My favorite is the estimator at the American College of Cardiovascular Sciences. Because it poses you the risks of your current 10 years and your lifetime. So for people with a 5.8% risk of having a heart attack or stroke within the next decade, if they don’t clean up their actions, their lifelong risk will jump to 46%, which is almost the backbone of the coin. However, if they improve their cholesterol and blood pressure, my video could reduce that risk by 10 times or more to 3.9%, as shown below, at 4:11, as shown below.
Statin decisions are based on 10 years of risk, so what do you do with that number? Here, in my video, at 4:48, under current guidelines, if the 10-year risk is less than 5%, you should stick to dieting, exercise, smoking and reducing the number unless there is a situation where it is extended. In contrast, if the 10-year risk reaches 20%, the recommendation is to add statin medications in addition to making lifestyle changes. Unless there are any risk-enhancing factors, if the risk is below 7.5%, the tendency to stick to lifestyle changes is to move to adding drugs after 7.5%.

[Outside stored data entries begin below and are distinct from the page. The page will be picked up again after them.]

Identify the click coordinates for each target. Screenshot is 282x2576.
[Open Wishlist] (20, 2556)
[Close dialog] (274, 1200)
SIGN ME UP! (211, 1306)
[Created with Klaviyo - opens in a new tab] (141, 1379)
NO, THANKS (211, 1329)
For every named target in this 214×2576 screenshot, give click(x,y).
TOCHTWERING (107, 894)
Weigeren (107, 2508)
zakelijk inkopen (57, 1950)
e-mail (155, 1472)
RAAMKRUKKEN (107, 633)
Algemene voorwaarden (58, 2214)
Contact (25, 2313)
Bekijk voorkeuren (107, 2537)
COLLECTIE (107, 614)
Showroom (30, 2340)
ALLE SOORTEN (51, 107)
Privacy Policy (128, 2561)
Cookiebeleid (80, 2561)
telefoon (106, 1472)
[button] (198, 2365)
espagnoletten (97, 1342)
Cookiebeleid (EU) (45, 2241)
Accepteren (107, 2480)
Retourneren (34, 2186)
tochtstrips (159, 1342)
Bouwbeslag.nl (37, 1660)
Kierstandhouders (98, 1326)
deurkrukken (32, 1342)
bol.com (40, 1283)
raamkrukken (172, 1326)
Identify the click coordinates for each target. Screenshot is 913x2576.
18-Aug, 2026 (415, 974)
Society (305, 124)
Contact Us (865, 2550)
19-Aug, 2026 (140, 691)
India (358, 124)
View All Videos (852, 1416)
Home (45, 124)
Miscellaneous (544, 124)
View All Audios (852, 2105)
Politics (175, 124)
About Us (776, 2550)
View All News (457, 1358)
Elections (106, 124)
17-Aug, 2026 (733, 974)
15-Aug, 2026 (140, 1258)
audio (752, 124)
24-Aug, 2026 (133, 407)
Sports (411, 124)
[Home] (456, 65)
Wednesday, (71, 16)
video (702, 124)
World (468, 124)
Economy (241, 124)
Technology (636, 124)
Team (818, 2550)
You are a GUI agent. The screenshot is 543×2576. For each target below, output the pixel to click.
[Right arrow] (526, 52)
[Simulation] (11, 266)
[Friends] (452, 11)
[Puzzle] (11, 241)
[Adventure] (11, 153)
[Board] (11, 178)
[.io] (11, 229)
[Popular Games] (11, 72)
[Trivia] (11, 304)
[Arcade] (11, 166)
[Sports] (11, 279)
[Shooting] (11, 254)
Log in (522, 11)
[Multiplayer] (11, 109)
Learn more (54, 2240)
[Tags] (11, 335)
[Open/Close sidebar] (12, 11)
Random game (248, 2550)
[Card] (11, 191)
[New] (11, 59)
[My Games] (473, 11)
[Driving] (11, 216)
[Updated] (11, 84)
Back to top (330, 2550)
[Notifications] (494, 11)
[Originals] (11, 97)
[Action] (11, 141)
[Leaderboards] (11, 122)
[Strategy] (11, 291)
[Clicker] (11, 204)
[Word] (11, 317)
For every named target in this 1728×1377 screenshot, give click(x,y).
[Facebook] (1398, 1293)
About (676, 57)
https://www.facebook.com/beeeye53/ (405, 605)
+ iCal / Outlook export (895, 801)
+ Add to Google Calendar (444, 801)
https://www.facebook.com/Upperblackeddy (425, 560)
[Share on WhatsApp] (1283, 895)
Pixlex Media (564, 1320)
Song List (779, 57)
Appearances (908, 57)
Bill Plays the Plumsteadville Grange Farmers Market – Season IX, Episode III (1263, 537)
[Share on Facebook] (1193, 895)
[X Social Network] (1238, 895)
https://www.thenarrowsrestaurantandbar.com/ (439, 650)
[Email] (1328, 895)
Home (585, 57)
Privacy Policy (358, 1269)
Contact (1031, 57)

Risk-enhancing factors your physician should consider when making decisions include bad family history, truly high LDL cholesterol, metabolic syndrome, chronic kidney or inflammatory conditions, or persistently high triglycerides, C-reactive proteins, or LP(A). In my video, you can view the entire list here and at 4:54.
If still uncertain, the guidelines recommend considering obtaining a coronary calcium (CAC) score, but recently, despite relatively low radiation exposure from that test, the US Task Force on Preventive Services has explicitly concluded that current evidence is insufficient to conclude that it outweighs the harm.